He saw teens from all segments of society come into the program with an attitude
and a past. Not necessarily bad kids or those with a mental health disorder, but kids who had been abusing drugs, or flirting with
gang activity, or full scale rebellion against their parents or any adult who might tell them ”no”, or teens close to giving up on
themselves.
He watched them start the trek trying their usual manipulation, anger and
self-defeating patterns they had been using back home. He observed how those patterns quickly were questioned as unsuccessful in the
face of the unforgiving demands of the wilderness and having to learn how to get along with a small group of peers and staff where
survival and comfort depended on cooperation and honesty. He tells how the kids then try to change their patterns, struggling with
unfamiliar emotions and actions, until they find ways that can work better there and back home.

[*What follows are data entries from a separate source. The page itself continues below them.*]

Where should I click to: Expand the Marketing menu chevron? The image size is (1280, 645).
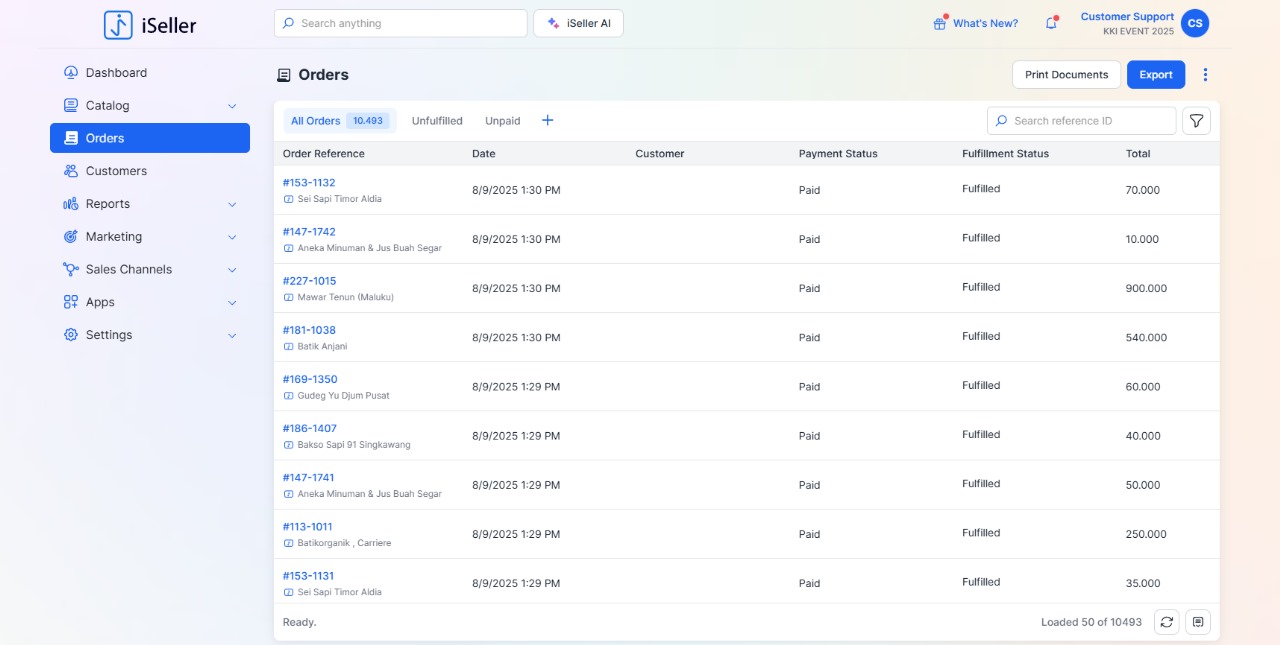coord(232,237)
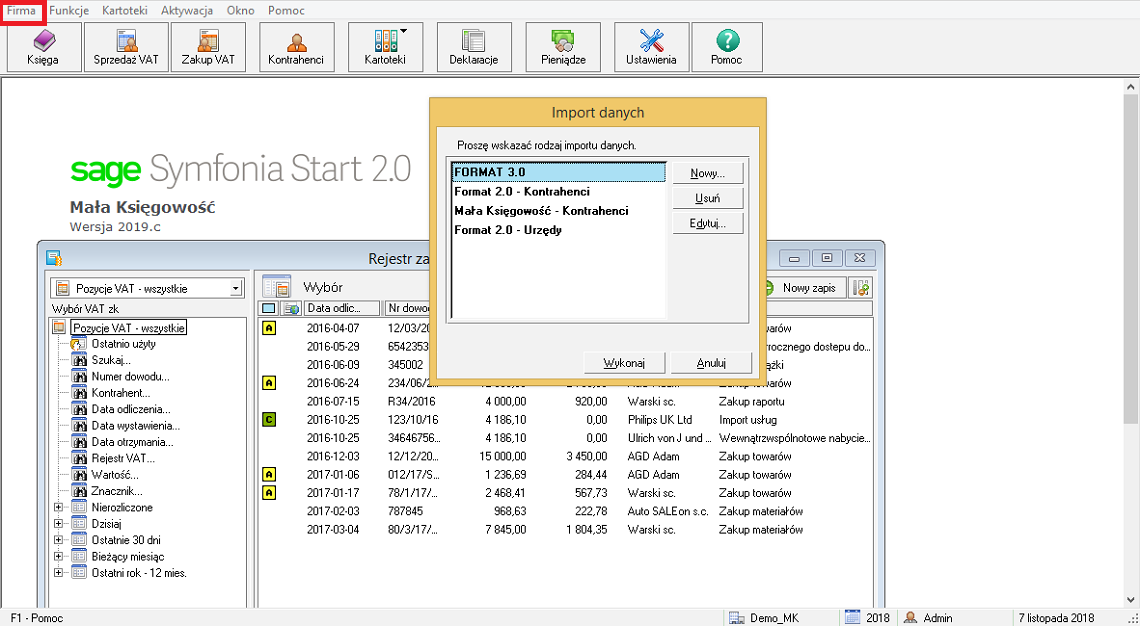Open the Pieniądze module icon
1140x626 pixels.
(x=563, y=47)
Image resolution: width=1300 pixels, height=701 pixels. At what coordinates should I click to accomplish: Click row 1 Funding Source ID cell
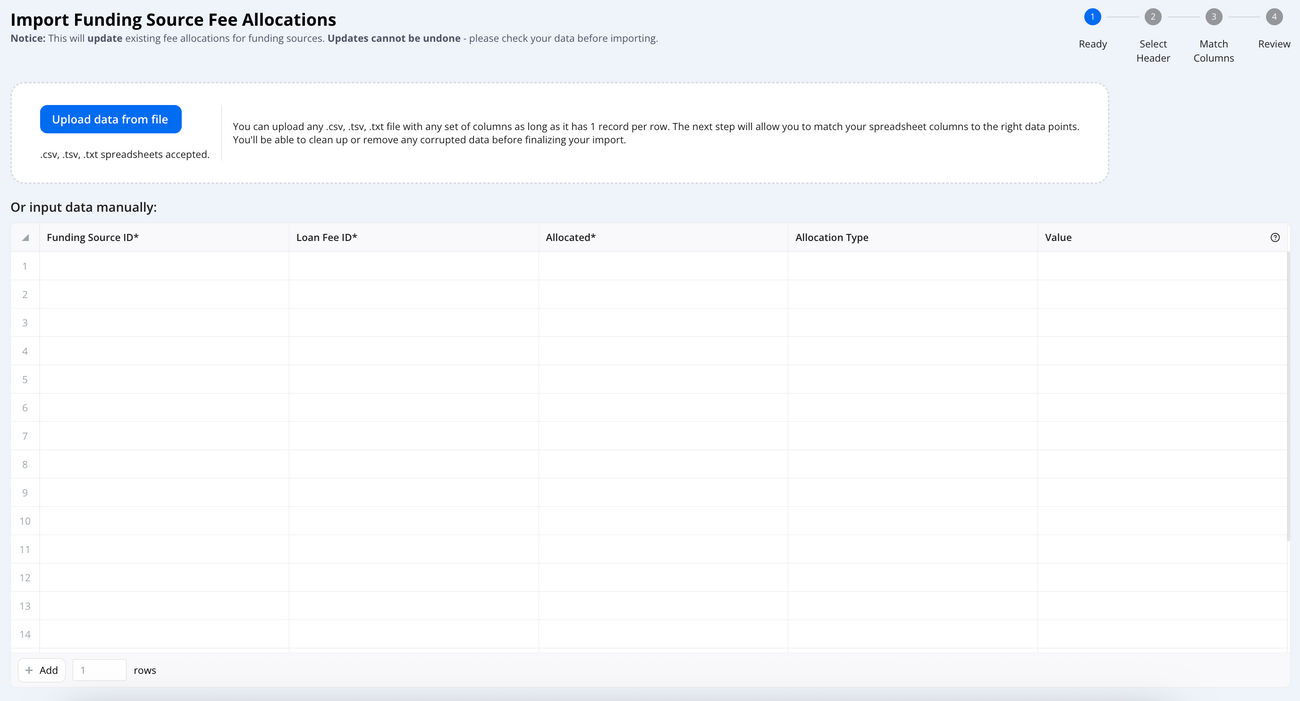(x=164, y=266)
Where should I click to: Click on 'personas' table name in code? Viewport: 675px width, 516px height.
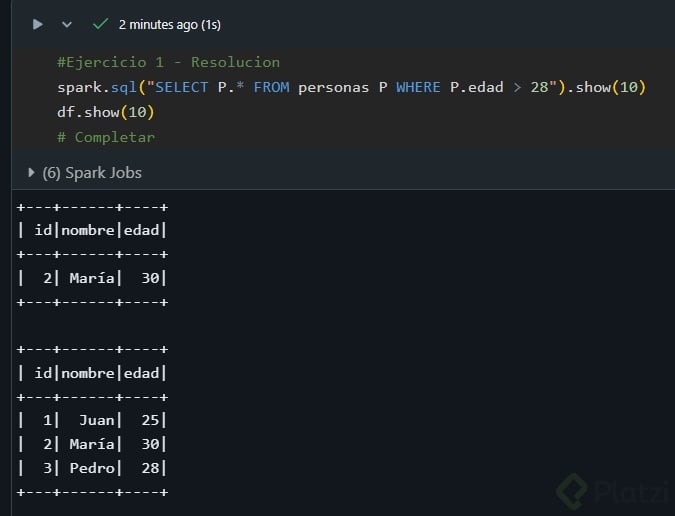(332, 87)

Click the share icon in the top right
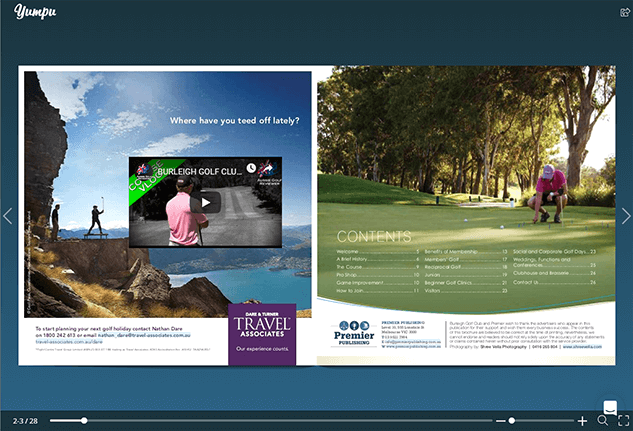tap(623, 13)
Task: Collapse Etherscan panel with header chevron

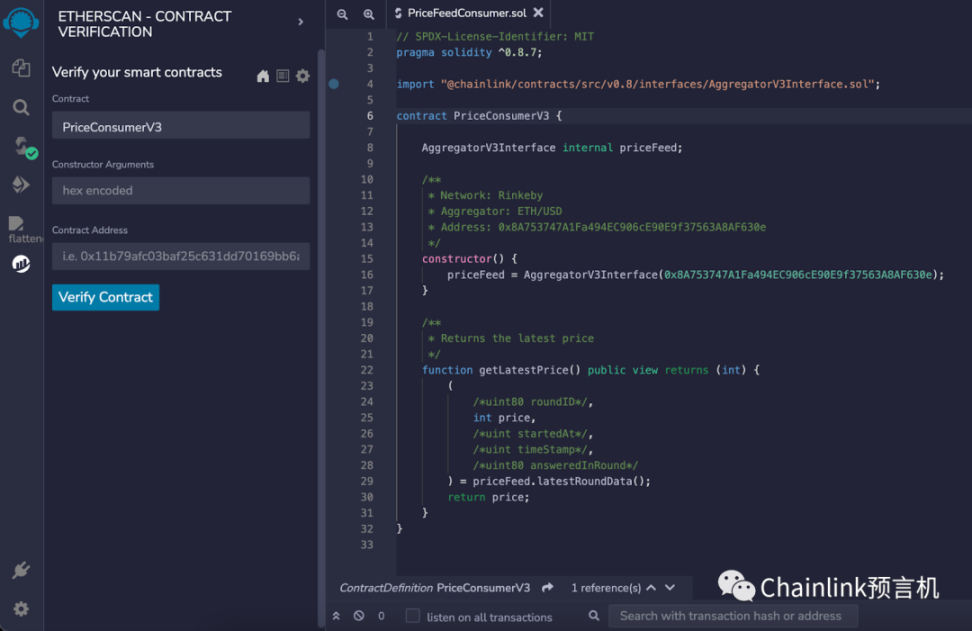Action: click(301, 22)
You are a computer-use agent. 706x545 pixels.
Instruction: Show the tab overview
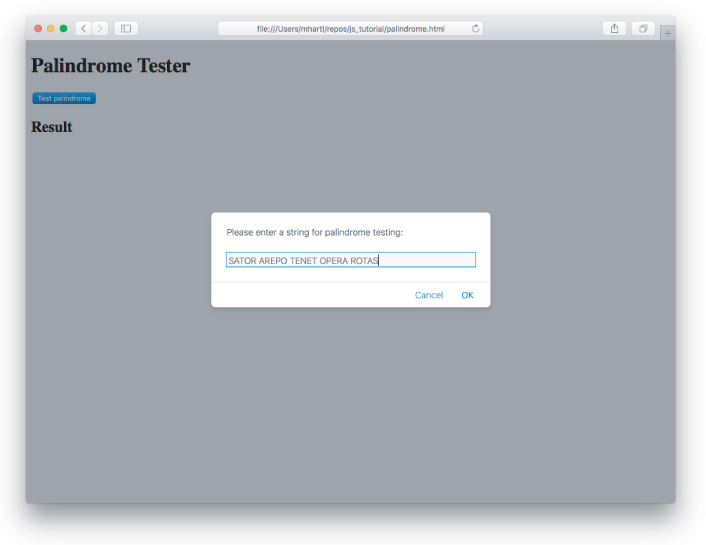tap(642, 28)
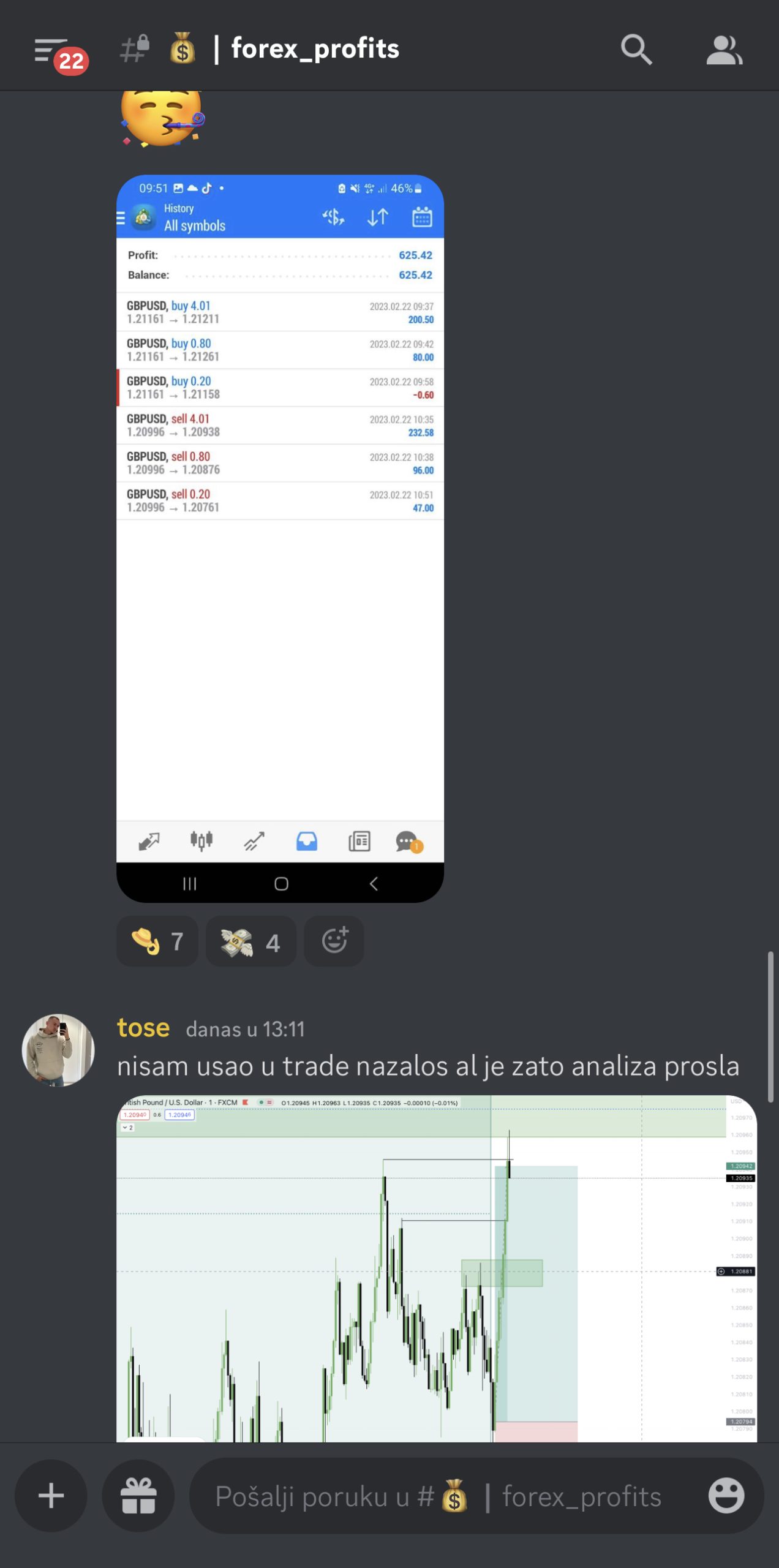Viewport: 779px width, 1568px height.
Task: Toggle the hat emoji reaction with 7
Action: [x=157, y=941]
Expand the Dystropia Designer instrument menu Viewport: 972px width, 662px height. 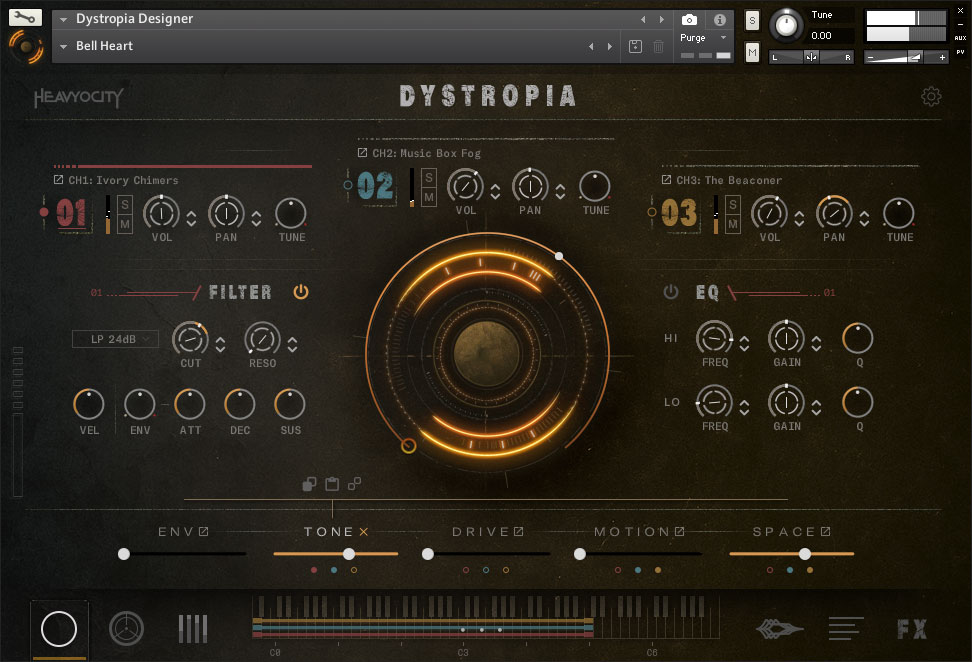[x=65, y=19]
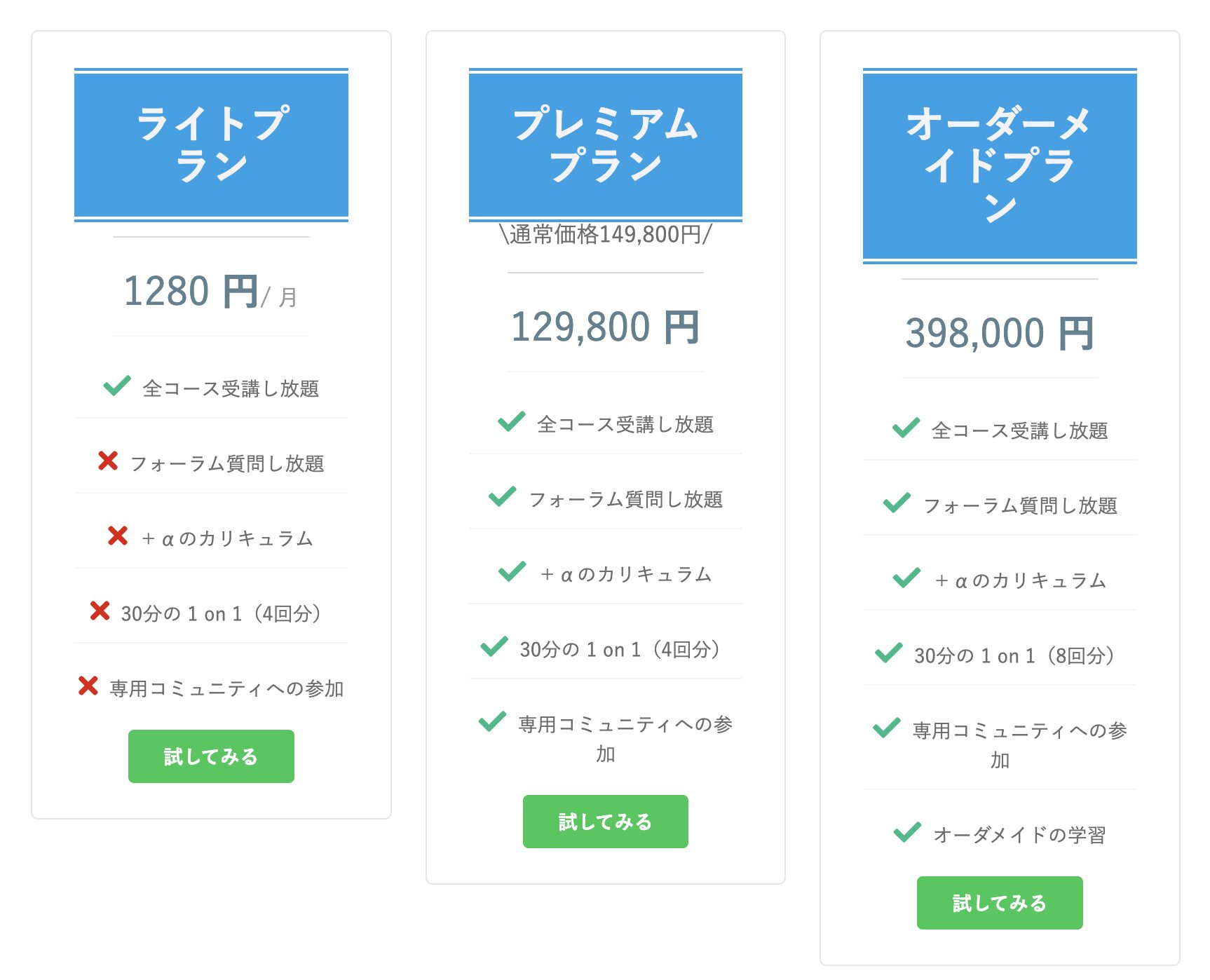The image size is (1210, 980).
Task: Click the 試してみる button under プレミアムプラン
Action: [x=606, y=822]
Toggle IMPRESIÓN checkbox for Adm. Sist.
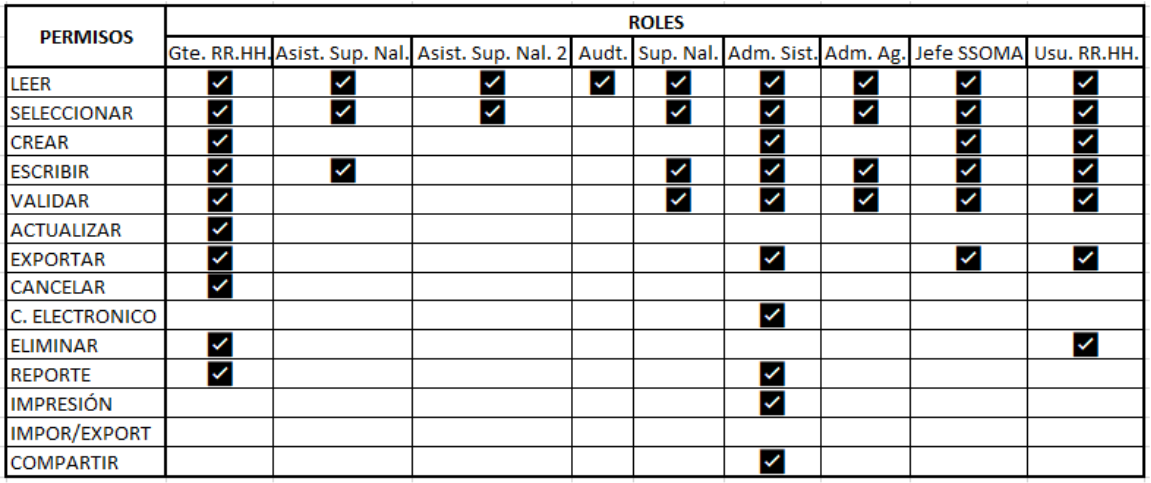The image size is (1151, 483). coord(771,404)
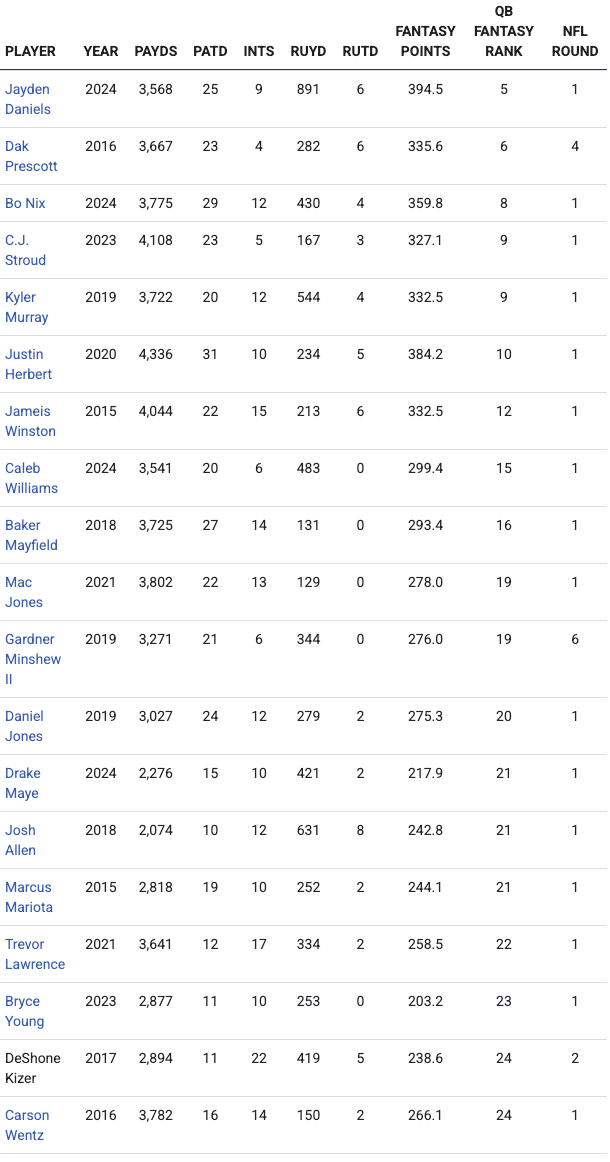Click the Mac Jones link

pos(23,592)
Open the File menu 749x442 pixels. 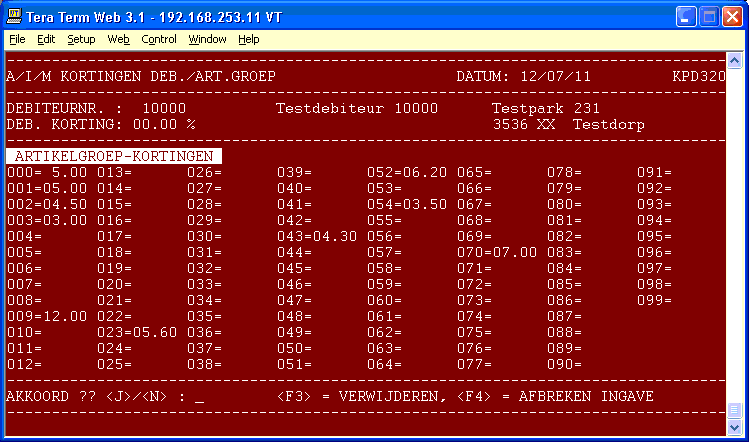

The book is really a collection of stories about real kids, with real problems,
finding solutions with more promise than their old solutions. It is also a story about how the wilderness, introduced to the children
by competent staff, can be a healing tool that for many children, is much more effective than those traditional therapies of once
a week counseling or residential treatment centers.
For anyone who wonders how the wilderness can possibly help at risk teens,
this book provides valuable insight. It not only clarifies by examples how the wilderness can be such a powerful healing tool, but
more importantly, the author gives the reader the FEEL of a wilderness experience as seen through the eyes of a scared and angry at-risk
teen.
This book will be valuable to the parent needing insight as to what a wilderness
program might uniquely accomplish for their child with behavioral/emotional problems.
The book will be valuable to the parent of a wilderness graduate, giving
more depth to their understanding of what their child really experienced. . This book will be valuable to the referring professional
looking for something that will reach their youthful clients when standard interventions have not worked.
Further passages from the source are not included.